The saddest part was the trailer for Tron: The Legacy, at which no one in the theater hooted derisively. Really, audience? Really?
You’ll be delighted to know that the guy at BigHollywood with the silly macho name just loved this movie, especially the naked chicks making out underwater, which for whatever reason didn’t annoy him the same way it annoyed me. Either he was willing to overlook the clunky blue swim fins, or he wasn’t actually focusing on the actresses’ feet. Meanwhile, the Movieguide.org people have apparently elected not to review it at all, which is just as well, I suppose, since they think Eat, Pray, Love is going to lead you into new age darkness. Also, their “high” profanity count is 25 instances, which I’m pretty sure we hear in the first three lines of Jerry O’Connell’s dialogue. After twenty five “fucks”, Ted Baehr probably goes over like a fainting goat and neg-3s your appalling worldview just on principles. If they get around to it, I would expect them to make much outraged note of the fact that Elisabeth Shue’s husband is not in evidence, and possibly to note that the young daughter declares bras unwearably “itchy” as part of its feminist worldview, because they have a way of picking out the weird shit to freak out over.

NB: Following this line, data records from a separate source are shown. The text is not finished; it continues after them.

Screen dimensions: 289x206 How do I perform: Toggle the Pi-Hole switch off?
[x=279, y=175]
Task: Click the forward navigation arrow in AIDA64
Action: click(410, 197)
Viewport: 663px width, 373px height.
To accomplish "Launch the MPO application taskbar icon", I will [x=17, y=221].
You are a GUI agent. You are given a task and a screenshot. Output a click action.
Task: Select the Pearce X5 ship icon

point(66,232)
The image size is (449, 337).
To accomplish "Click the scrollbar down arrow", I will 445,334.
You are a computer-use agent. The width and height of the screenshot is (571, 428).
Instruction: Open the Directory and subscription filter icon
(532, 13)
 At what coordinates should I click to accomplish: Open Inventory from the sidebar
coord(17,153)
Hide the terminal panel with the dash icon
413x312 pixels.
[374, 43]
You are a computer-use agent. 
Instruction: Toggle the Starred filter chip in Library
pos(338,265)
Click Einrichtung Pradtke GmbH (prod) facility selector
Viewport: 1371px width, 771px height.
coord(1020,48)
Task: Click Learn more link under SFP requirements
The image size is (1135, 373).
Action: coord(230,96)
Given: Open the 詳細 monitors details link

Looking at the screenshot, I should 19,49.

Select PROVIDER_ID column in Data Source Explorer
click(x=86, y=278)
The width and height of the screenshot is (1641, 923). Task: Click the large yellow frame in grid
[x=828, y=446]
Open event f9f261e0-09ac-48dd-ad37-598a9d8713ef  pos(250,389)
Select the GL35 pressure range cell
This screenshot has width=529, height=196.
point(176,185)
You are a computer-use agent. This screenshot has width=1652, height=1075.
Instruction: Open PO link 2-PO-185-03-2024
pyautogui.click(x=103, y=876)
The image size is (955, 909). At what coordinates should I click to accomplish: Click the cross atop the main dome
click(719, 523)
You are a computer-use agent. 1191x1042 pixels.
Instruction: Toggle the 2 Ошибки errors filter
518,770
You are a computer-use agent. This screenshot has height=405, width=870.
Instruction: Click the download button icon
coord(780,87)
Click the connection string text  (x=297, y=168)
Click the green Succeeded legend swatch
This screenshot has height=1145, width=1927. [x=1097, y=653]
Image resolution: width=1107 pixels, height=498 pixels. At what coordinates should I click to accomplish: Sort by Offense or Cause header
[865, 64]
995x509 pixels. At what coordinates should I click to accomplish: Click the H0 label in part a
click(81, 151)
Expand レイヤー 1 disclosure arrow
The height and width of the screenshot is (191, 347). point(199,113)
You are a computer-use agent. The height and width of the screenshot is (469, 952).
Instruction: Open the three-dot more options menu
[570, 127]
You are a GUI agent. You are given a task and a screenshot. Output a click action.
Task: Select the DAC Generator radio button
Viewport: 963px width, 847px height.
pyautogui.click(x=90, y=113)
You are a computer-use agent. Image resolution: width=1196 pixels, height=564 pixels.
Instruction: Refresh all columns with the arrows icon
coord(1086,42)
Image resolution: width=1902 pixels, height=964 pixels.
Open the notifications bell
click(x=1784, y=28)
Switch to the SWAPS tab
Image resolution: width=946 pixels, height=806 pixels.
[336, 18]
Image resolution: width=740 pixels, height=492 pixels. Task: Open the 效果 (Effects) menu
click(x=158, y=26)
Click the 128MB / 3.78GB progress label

Focus on the Family’s Pluggedin.com, however, took the hook, and is choosing to look on the bright side, at least briefly–they note that various characters behave heroically in saving the unsaved partiers. Hilariously, they offer as “spiritual content”: “The Wild Wild Girls director whispers to a girl, ‘Your body is a temple and now is the time to give thanks,’ as he licks her bikini-clad and tequila-covered body”. Credit where it’s due, at least they remembered some lines.
The much-touted girl-vomits-at-the-audience-in-3D scene is highly overhyped, but the other Scene You’ve Already Heard All About is gratuitously everything they say it is, even if it makes no real sense. If you want more details, the good folks at themoviespoiler.com provide. There’s also an official movie website piranha-3d.com and, in case you can’t find brief flashes of bare tits anywhere else on the web, a site for the movie’s “Wild Wild Girls” content linked from there. Me, I’m hoping the already-announced sequel (“Piranha 4D: Ad Infinitum” *) will include candiru.
For the record, there are quite a few real life piranha species and some of them… eat fruit. And I have now, in addition to crushing your joy, taught you at least one thing. Unless you already knew that. Lastly, let me show you something pretty, from Ray Troll (No boobies, but if you wander his site you will see a few in paintings, generally in the form of visual puns.) This picture of the prehistoric megapiranha is not yet available on a t-shirt, but lots of other cool things are.
* Yes, I made that up. Not about the sequel, but the title. I’m actually guessing they’ll go with “Piranhas” and skip attempts at sorting out what sequel ordinal this deserves.